The majority of lower
respiratory tract infections (LRTI) are treated "blindly" because the establishment of an aetiological diagnosis is not possible in most cases. The rational choice of
therapy mainly rests upon the knowledge of the microbiological epidemiology of LRTI, and on the possible host-parasite relationship. In community-acquired
pneumonia, there is general concensus that
penicillin maintains its position as the first
drug of choice, and that
therapy can be changed to
erythromycin or
tetracycline in cases of therapeutic failure. Treatment of
nosocomial pneumonia, and LRTI in immunocompromised patients, calls for
antibiotics with a broader antimicrobial spectrum.

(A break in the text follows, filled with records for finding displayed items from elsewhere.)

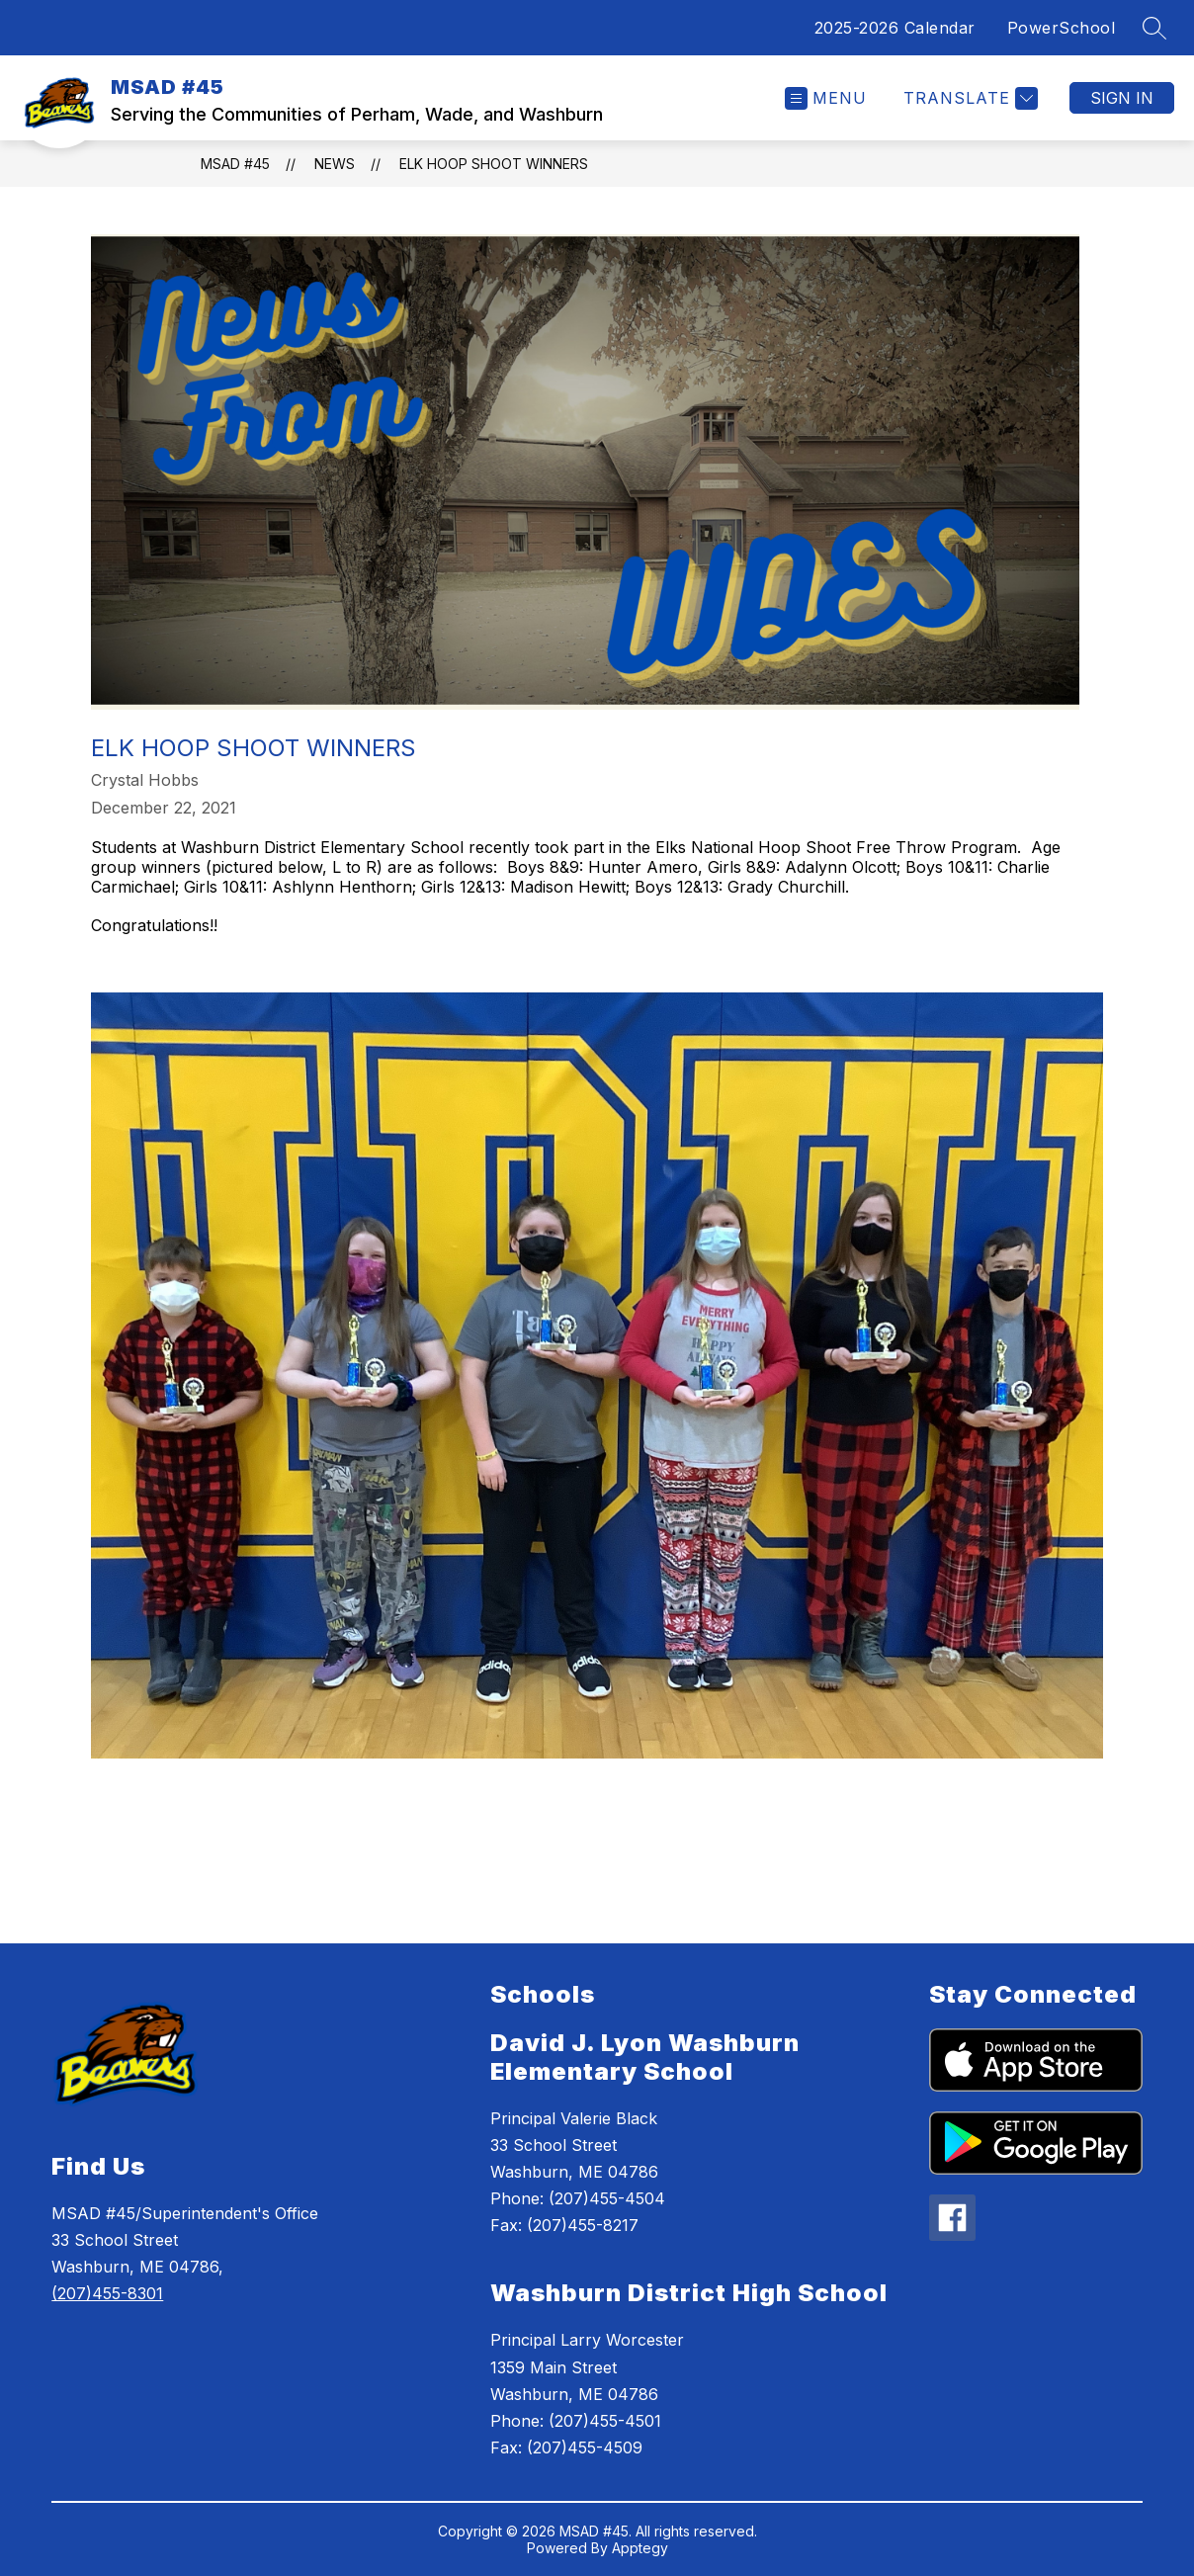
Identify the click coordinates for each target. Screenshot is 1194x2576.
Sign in (1121, 98)
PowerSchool (1061, 28)
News (334, 163)
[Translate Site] (968, 98)
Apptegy (640, 2547)
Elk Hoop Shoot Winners (493, 163)
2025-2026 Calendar (895, 28)
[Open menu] (826, 98)
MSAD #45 (235, 163)
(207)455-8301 (107, 2293)
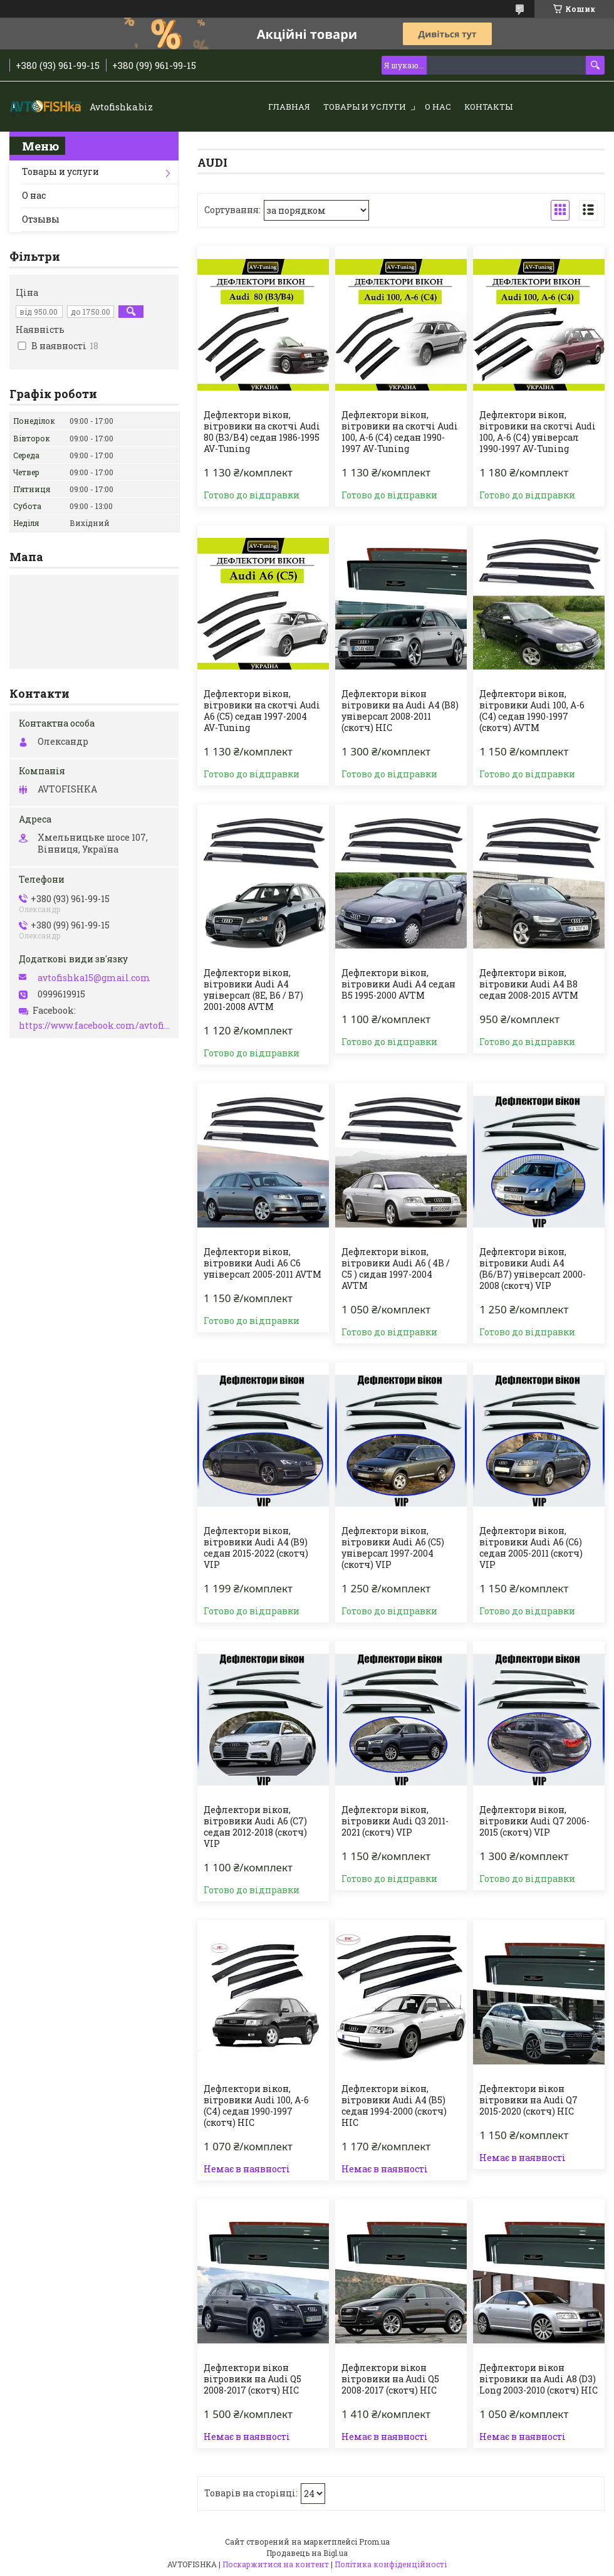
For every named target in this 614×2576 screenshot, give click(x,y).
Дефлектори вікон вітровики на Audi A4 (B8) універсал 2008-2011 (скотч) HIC (400, 710)
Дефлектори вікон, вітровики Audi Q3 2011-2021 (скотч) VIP (395, 1821)
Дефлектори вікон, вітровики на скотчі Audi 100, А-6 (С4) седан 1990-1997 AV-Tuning (399, 432)
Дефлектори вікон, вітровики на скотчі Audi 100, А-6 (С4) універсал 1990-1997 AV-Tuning (537, 432)
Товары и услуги (364, 106)
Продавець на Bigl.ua (307, 2553)
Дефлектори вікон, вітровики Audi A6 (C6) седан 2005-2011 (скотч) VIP (531, 1547)
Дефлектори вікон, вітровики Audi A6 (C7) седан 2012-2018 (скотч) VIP (255, 1826)
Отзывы (41, 219)
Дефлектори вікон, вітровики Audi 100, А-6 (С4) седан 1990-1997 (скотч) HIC (256, 2105)
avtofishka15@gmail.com (94, 978)
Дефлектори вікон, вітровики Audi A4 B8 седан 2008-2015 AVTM (528, 984)
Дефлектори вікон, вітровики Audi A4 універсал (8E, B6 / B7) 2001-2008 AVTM (253, 989)
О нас (438, 106)
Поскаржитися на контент (275, 2564)
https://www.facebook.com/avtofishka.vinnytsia (95, 1025)
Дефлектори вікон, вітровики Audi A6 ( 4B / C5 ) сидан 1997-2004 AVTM (395, 1268)
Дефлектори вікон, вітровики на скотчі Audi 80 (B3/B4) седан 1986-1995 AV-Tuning (262, 432)
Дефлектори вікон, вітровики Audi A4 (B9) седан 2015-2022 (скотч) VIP (256, 1547)
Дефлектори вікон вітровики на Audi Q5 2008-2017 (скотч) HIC (252, 2379)
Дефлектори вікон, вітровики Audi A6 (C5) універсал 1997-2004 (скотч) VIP (392, 1547)
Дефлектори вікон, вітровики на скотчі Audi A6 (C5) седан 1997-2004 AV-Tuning (262, 710)
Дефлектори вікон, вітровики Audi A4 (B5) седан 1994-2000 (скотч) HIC (394, 2105)
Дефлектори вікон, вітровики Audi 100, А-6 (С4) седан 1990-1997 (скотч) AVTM (532, 710)
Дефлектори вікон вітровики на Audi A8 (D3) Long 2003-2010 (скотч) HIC (538, 2379)
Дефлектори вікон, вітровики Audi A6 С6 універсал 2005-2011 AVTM (262, 1263)
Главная (289, 106)
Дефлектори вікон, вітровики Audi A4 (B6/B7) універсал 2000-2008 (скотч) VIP (532, 1268)
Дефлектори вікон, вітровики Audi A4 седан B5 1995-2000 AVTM (398, 984)
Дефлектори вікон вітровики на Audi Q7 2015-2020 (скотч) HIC (528, 2100)
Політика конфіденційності (391, 2564)
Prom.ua (374, 2542)
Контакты (488, 106)
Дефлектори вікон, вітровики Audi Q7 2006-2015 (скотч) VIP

Clindamycin has an antimicrobial spectrum which makes this
antibiotic a possible alternative in community-acquired
pneumonia, and its efficacy in
pneumococcal pneumonia has been documented. However, as first choice
therapy it should be reserved for cases of
penicillin allergy, or cases of strongly suspected
staphylococcal pneumonia. In
aspiration pneumonia--nearly always caused by anaerobic bacteria--
penicillin has long been the preferred
therapy, even in cases with Bacteroides fragilis. However, recent publications have clearly documented that in primary
lung abscess,
clindamycin is superior to
penicillin. These results are especially important since
metronidazole has been shown to be less effective in such cases.